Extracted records
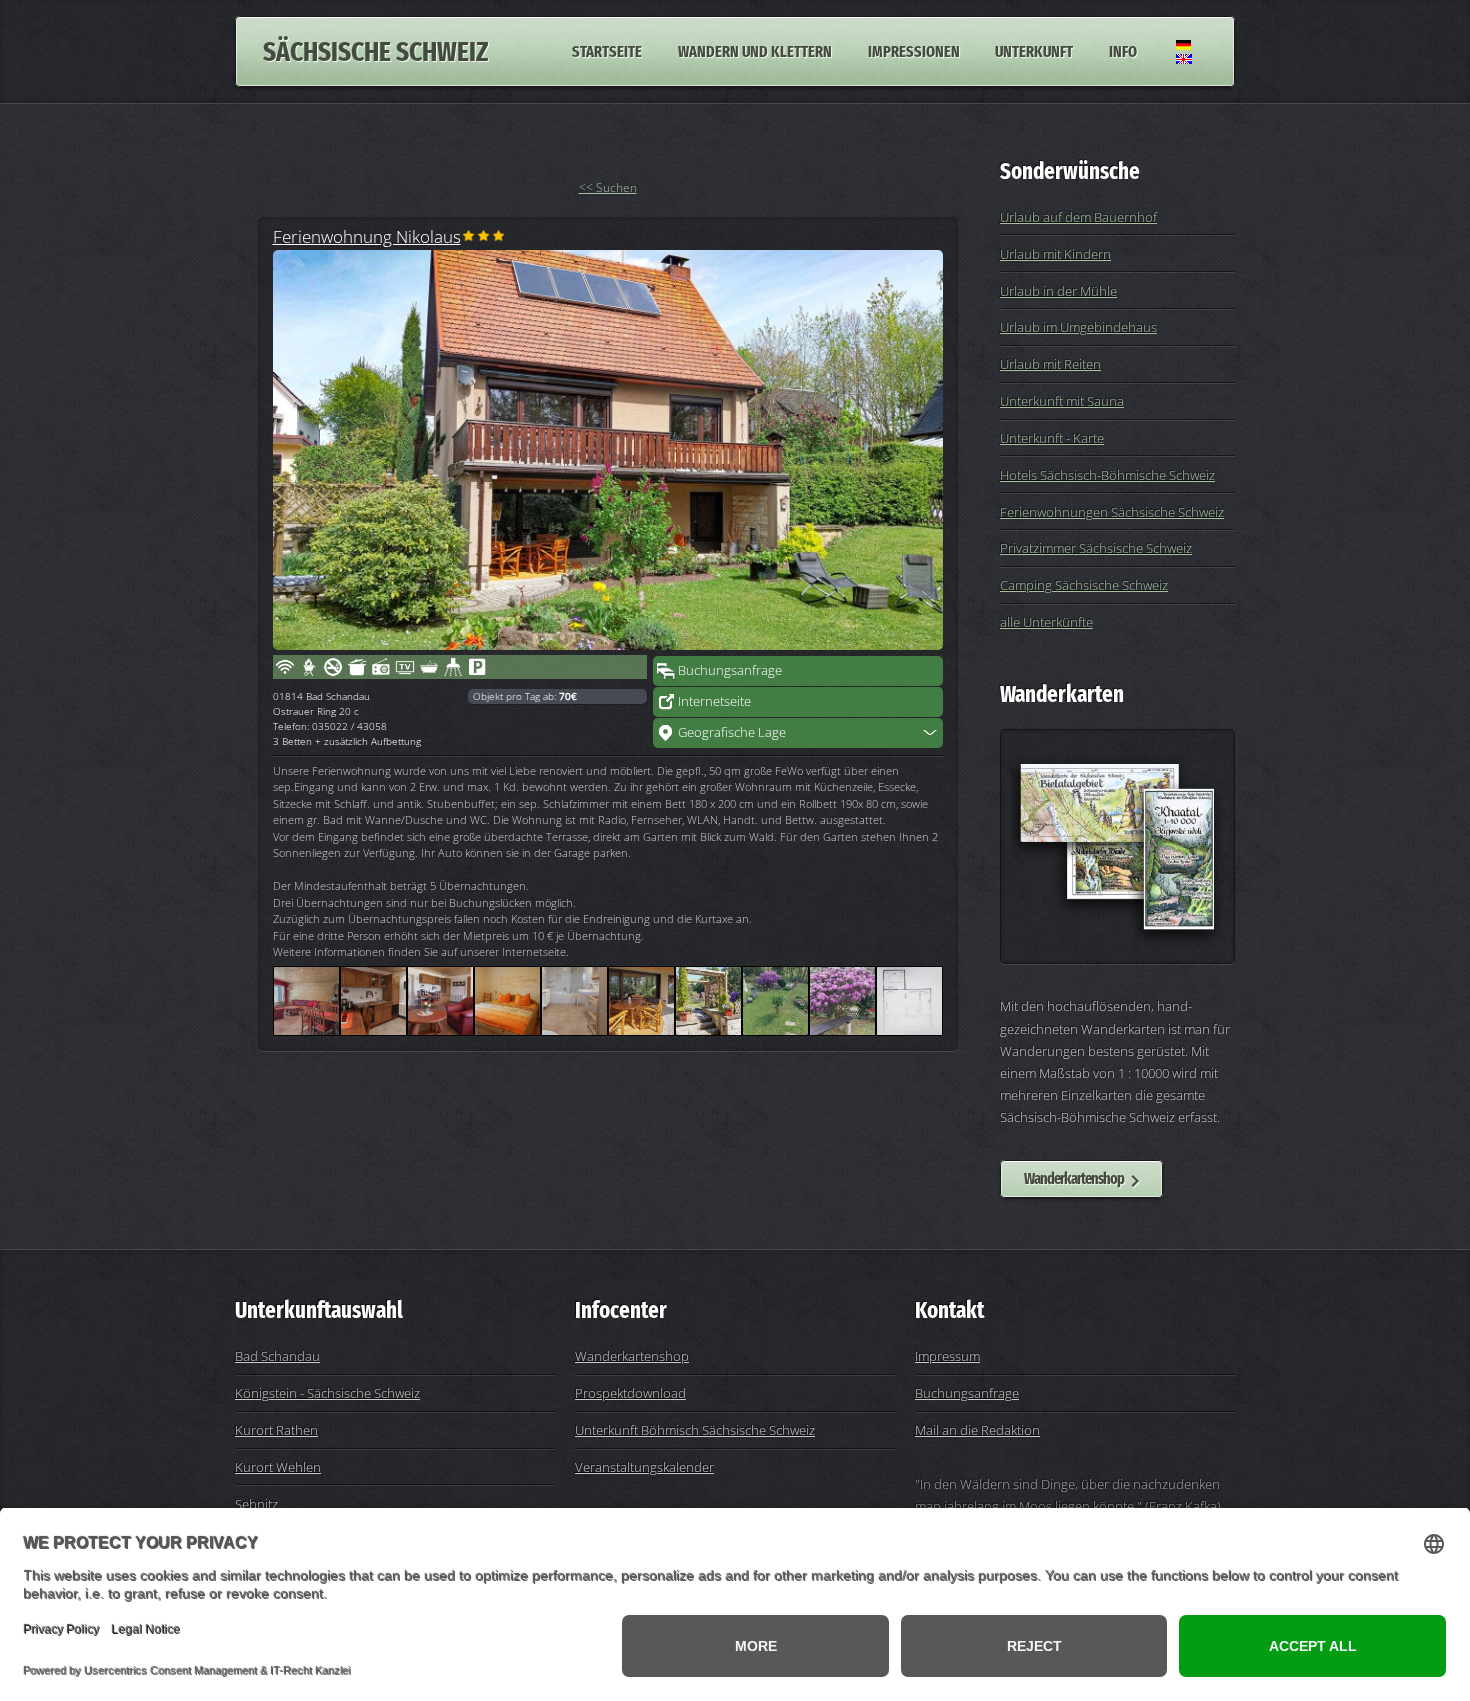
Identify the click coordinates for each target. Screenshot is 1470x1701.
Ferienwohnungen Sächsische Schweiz (1112, 512)
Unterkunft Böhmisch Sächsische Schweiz (695, 1430)
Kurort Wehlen (278, 1467)
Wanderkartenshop (1074, 1178)
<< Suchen (608, 187)
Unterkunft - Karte (1052, 438)
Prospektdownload (630, 1393)
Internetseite (714, 701)
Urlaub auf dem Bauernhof (1078, 217)
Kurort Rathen (276, 1430)
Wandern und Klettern (755, 51)
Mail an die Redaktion (977, 1430)
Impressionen (914, 51)
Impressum (947, 1356)
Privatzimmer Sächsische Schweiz (1096, 548)
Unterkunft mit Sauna (1062, 401)
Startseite (607, 51)
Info (1123, 51)
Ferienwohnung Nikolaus (367, 236)
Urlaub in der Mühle (1058, 291)
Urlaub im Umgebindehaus (1078, 327)
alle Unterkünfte (1046, 622)
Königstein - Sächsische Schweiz (327, 1393)
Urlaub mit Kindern (1055, 254)
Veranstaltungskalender (644, 1467)
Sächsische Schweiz (375, 51)
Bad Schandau (277, 1356)
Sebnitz (256, 1504)
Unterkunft (1034, 51)
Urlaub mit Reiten (1050, 364)
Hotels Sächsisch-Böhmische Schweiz (1107, 475)
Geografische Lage (732, 732)
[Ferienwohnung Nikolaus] (608, 450)
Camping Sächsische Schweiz (1084, 585)
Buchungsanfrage (730, 670)
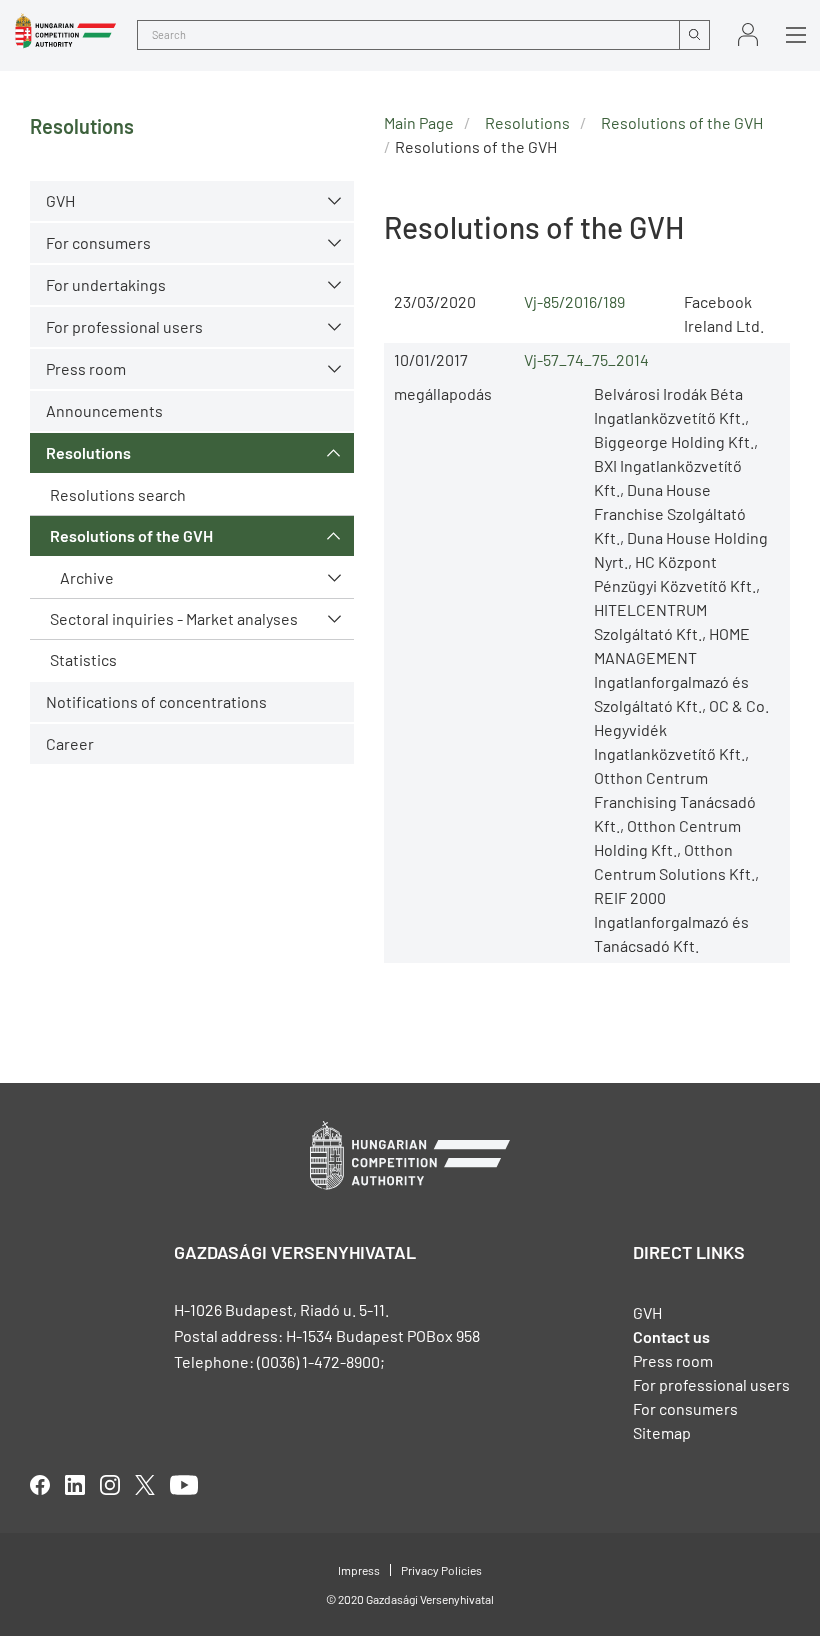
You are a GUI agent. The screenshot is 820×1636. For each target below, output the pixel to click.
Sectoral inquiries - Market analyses (174, 618)
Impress (359, 1570)
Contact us (671, 1336)
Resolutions (88, 452)
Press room (86, 368)
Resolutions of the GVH (131, 535)
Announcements (104, 410)
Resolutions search (118, 494)
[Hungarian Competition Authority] (65, 31)
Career (70, 743)
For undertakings (106, 284)
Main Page (419, 122)
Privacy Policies (441, 1570)
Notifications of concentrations (156, 701)
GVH (60, 200)
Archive (87, 577)
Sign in (748, 34)
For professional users (124, 326)
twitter (145, 1485)
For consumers (685, 1408)
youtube (184, 1485)
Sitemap (662, 1432)
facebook (40, 1485)
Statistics (83, 659)
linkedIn (75, 1485)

### TASK ITEM
Above are the records; please give again, exactly and in full, only the lines that run from the line with "Sächsische Schweiz (375, 51)" through the line with "Career (70, 743)", with no pictures.

### RESPONSE BOX
Sächsische Schweiz (375, 51)
Bad Schandau (277, 1356)
Sebnitz (256, 1504)
Unterkunft (1034, 51)
Urlaub mit Reiten (1050, 364)
Hotels Sächsisch-Böhmische Schweiz (1107, 475)
Geografische Lage (732, 732)
[Ferienwohnung Nikolaus] (608, 450)
Camping Sächsische Schweiz (1084, 585)
Buchungsanfrage (730, 670)
You are a GUI agent. The screenshot is 820×1636. For each target below, output the pixel to click.
Sectoral inquiries - Market analyses (174, 618)
Impress (359, 1570)
Contact us (671, 1336)
Resolutions (88, 452)
Press room (86, 368)
Resolutions of the GVH (131, 535)
Announcements (104, 410)
Resolutions search (118, 494)
[Hungarian Competition Authority] (65, 31)
Career (70, 743)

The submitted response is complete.